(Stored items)
--- --- ---

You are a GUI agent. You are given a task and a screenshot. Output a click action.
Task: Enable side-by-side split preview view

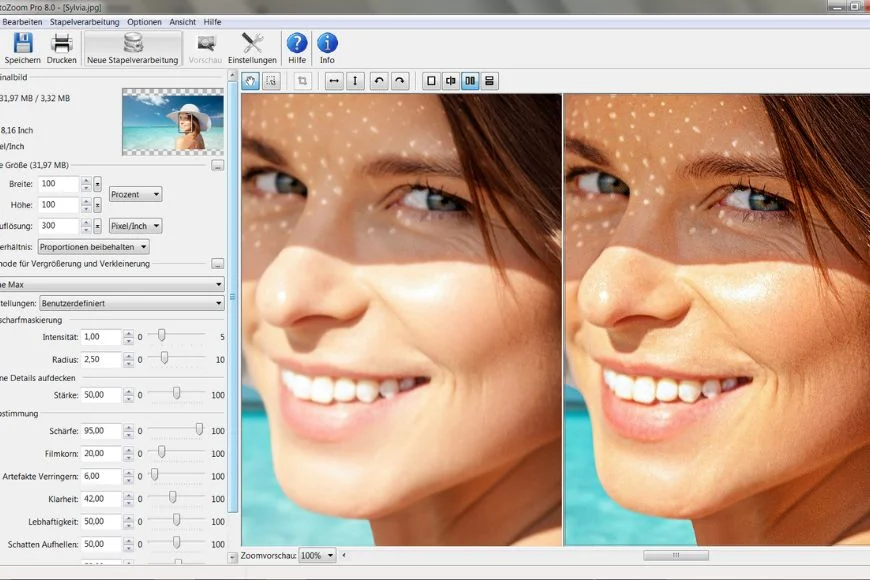coord(470,81)
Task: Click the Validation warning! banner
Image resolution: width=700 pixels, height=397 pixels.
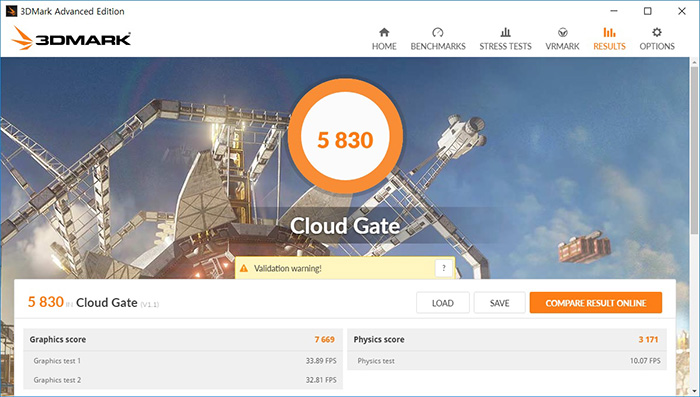Action: coord(345,268)
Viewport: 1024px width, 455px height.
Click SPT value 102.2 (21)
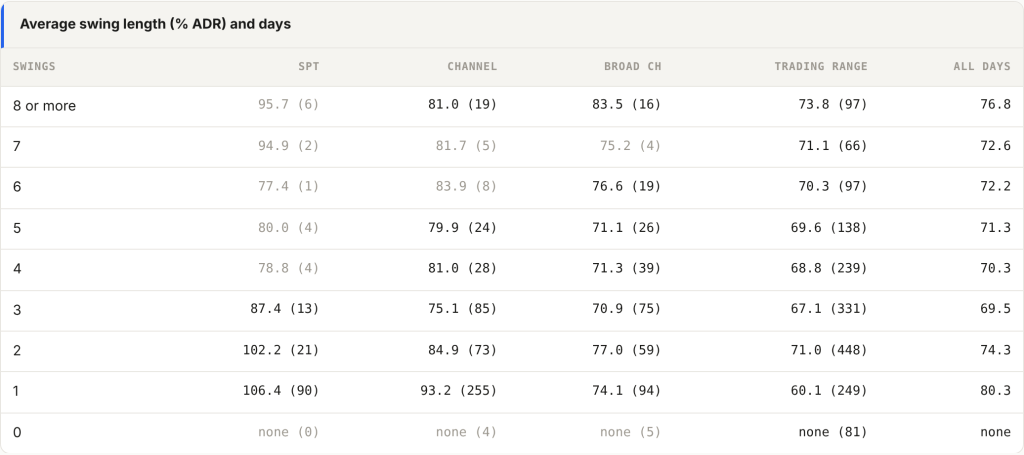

--- --- ---

What is expected
Retype precisely, and only, the lines from the one holding "Task: Enable side-by-side split preview view" through the final line of the data above, with the pictures omitted.

Result below
Task: Enable side-by-side split preview view

coord(470,81)
Task: Click the Validation warning! banner
Image resolution: width=700 pixels, height=397 pixels.
Action: coord(345,268)
Viewport: 1024px width, 455px height.
Click SPT value 102.2 (21)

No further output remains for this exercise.